▸ **TASKS FOR THIS EXERCISE**:
a - From the article on U.S.-Japan economic ties, extract the passage from "By Anita Rajan, General" to "direct investment (FDI)." word for word.
b - In the article on U.S.-Japan economic ties, how many total direct employees do Japanese-brand automakers have in the U.S., based on 2023 data?

▸ **TEXT SECTION**:

□ □ □

By Anita Rajan, General Director
Just a short walk from the Japan Automobile Manufacturers Association (JAMA) USA’s office, U.S. and Japan flags are prominently displayed around the White House to commemorate this week’s Official Visit of Prime Minister Fumio Kishida. This celebratory occasion highlights the positive and important relationship between the U.S. and Japan. The economic ties underlying this relationship have provided mutual benefits to both countries over several decades and Japanese-brand automakers have, and continue to be, a key part of this ongoing partnership through “good-quality” foreign direct investment (FDI).
In fact, based on 2023 data, these automakers’ cumulative manufacturing investment reached an all-time high of $61.6 billion and total direct employment rose to over 109,000. Japanese-brand automakers’ successes in the U.S. have not only benefited those they directly employ, but also beyond, including dealer, supplier, service, and all other supporting jobs, which in total encompasses over 2.2 million jobs. These investments and the substantive jobs and careers they provide contribute significantly to U.S. economic competitiveness. As the Japanese Ambassador to the U.S., Shigeo Yamada, noted in a recent discussion at the Center for Strategic and International Studies previewing the visit, “The [U.S.-Japan] partnership is indispensable in strengthening each other’s competitiveness.”
Ahead of the Official Visit, I also had the honor and pleasure of participating in the Hudson Institute Japan Chair’s Conference on US-Japan Economic Relations, where I highlighted the important role that JAMA members have played in strengthening bilateral ties and economic competitiveness. Notably, Indiana Governor Eric Holcomb kicked off the conference with an insightful keynote address remarking how the investments initially from Subaru, followed by Toyota and Honda, helped drive Japanese FDI in the state to where Japan is now viewed as a vital partner. Later in the event, on a panel focusing on the benefits of Japanese FDI to the U.S., I noted that Japanese-brand automakers’ U.S. investments are a prime example of how FDI coupled with a deep commitment to the U.S. market, its workforce and its communities can result in decades of success. In our case this is a story that is over 40 years in the making and one that is still being written today. This is a story of good quality FDI that is people-centric, long-term, and focused on meaningful partnerships with communities as exemplified by Governor Holcomb’s remarks.

□ □ □

▸ **STORED DATA**:
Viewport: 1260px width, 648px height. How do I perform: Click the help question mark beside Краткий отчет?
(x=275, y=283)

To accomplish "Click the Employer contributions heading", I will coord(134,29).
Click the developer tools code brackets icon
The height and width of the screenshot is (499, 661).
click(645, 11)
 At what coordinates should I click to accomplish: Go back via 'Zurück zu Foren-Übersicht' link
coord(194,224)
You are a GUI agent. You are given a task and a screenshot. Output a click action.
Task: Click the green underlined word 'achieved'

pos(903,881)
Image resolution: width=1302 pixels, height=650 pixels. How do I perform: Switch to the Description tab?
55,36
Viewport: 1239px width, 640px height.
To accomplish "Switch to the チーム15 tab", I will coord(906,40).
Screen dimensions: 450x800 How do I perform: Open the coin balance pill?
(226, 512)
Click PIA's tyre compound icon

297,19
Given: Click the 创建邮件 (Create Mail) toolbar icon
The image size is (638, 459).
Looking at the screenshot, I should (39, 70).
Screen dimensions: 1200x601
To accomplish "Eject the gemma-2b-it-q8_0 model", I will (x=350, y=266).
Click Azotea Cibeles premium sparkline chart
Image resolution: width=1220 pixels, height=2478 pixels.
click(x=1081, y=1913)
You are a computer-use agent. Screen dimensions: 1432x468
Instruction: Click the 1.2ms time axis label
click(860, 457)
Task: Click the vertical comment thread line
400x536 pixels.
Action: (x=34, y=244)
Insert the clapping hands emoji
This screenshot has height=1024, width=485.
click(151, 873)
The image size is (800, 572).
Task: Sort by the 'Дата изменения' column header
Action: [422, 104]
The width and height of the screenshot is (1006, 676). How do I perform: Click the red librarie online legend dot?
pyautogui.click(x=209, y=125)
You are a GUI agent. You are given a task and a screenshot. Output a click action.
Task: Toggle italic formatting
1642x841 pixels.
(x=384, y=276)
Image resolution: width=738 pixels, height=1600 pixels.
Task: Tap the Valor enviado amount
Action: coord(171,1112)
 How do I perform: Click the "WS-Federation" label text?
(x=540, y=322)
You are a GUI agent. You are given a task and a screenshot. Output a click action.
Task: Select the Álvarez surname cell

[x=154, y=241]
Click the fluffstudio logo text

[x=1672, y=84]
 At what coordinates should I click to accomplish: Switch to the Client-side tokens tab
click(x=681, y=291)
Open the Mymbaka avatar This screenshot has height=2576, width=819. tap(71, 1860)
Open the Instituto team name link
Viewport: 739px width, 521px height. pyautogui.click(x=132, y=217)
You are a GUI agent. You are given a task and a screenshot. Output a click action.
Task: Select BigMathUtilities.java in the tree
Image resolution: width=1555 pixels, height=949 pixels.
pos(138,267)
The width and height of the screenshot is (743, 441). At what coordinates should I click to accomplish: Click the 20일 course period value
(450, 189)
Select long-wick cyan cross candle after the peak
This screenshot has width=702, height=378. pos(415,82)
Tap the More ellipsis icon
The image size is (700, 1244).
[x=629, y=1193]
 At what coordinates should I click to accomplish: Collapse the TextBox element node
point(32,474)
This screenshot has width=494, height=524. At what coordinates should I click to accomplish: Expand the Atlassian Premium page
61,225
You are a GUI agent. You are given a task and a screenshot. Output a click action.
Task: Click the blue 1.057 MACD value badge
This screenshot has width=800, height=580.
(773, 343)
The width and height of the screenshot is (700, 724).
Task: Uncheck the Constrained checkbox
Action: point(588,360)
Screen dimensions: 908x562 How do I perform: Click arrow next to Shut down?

□ □ □

▸ **TASK-BY-TASK OUTPUTS**:
a -
By Anita Rajan, General Director
Just a short walk from the Japan Automobile Manufacturers Association (JAMA) USA’s office, U.S. and Japan flags are prominently displayed around the White House to commemorate this week’s Official Visit of Prime Minister Fumio Kishida. This celebratory occasion highlights the positive and important relationship between the U.S. and Japan. The economic ties underlying this relationship have provided mutual benefits to both countries over several decades and Japanese-brand automakers have, and continue to be, a key part of this ongoing partnership through “good-quality” foreign direct investment (FDI).

b - Over 109,000.